Corporate client relationships are one of the highest-risk elements of a balloon and party decor business sale if they are tied entirely to the owner. The solution is to begin transitioning those relationships to a non-owner team member — your lead coordinator, account manager, or top decorator — at least 12 months before going to market. Document that transition with email records and meeting notes. During the post-close transition period (typically 6–12 months), you will formally introduce the buyer to each key account. Buyers will often structure an earnout component tied to retention of top clients as protection against post-sale revenue loss.

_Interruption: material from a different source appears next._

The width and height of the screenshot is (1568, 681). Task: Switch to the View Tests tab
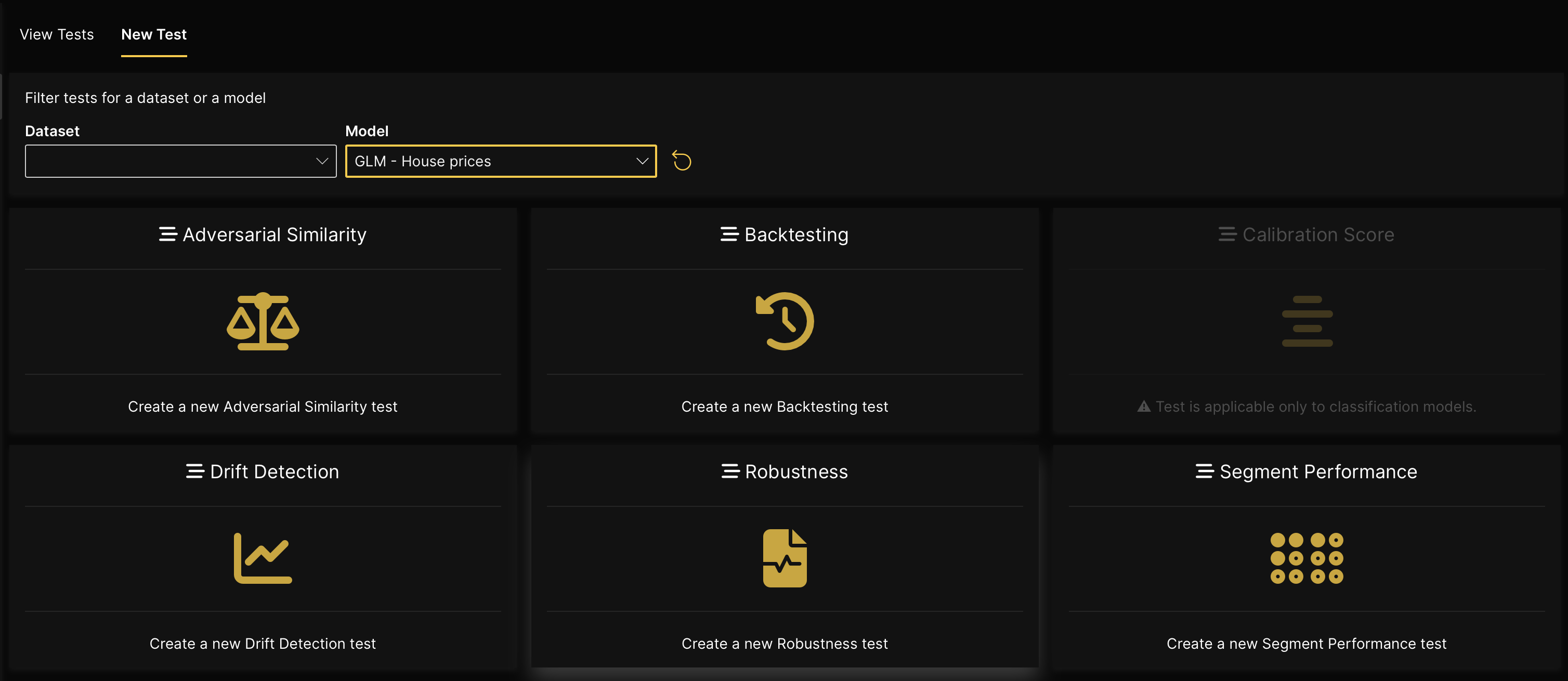[57, 35]
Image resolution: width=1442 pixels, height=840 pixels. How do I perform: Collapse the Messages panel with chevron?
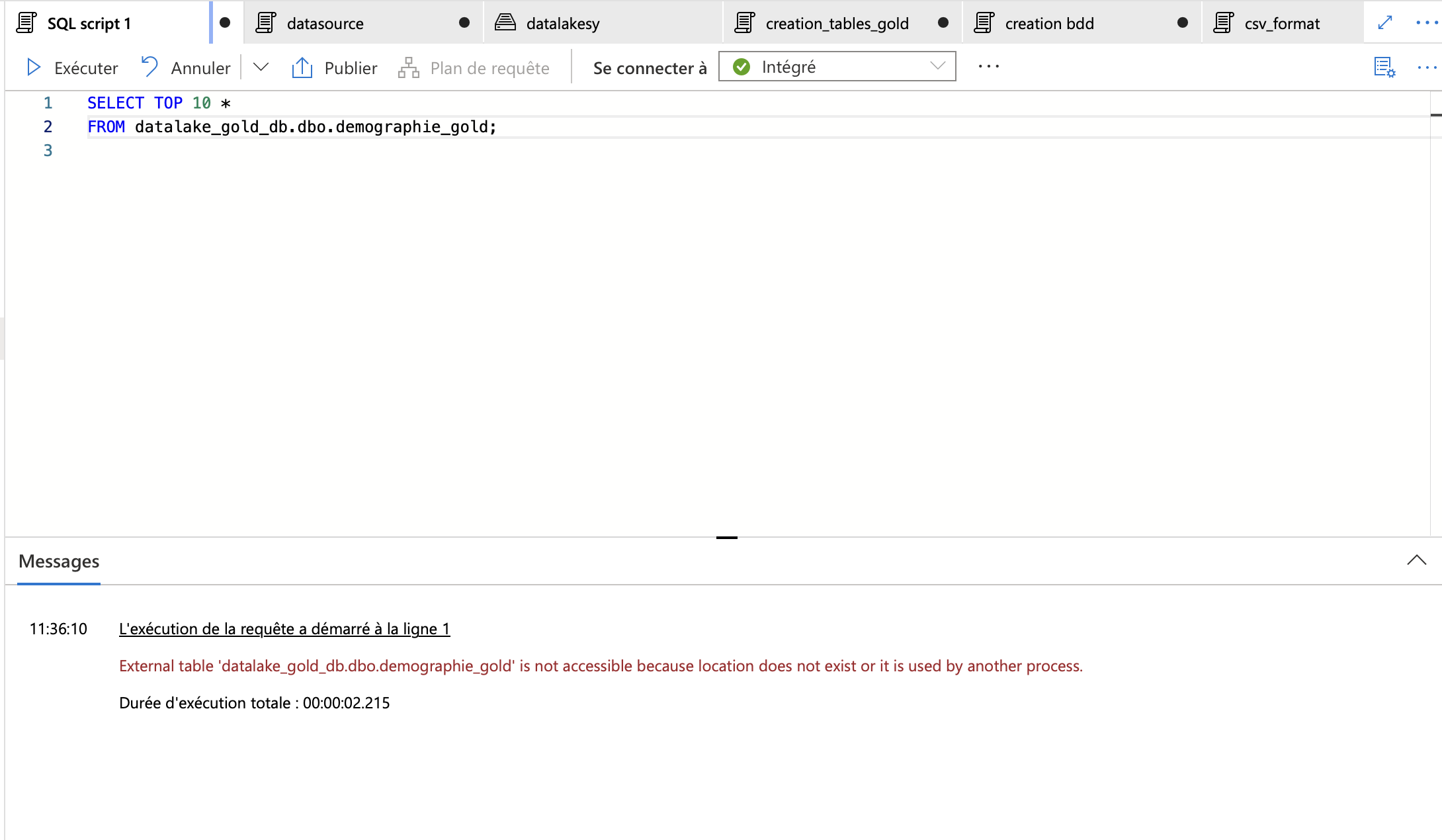(x=1416, y=560)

Yes, balloon and party decor businesses are generally SBA 7(a) eligible if they meet lender requirements. The key criteria are 3 years of filed business tax returns showing positive cash flow, a debt service coverage ratio sufficient to support the loan, a clean business and personal credit history, and a deal structure where the buyer contributes 10–20% equity. Businesses with inconsistent tax returns, heavy cash revenue not reflected in filings, or owner-only operations may face challenges qualifying. Preparing your financials to be SBA-ready before listing significantly expands your buyer pool and can increase your realized sale price by 10–15%.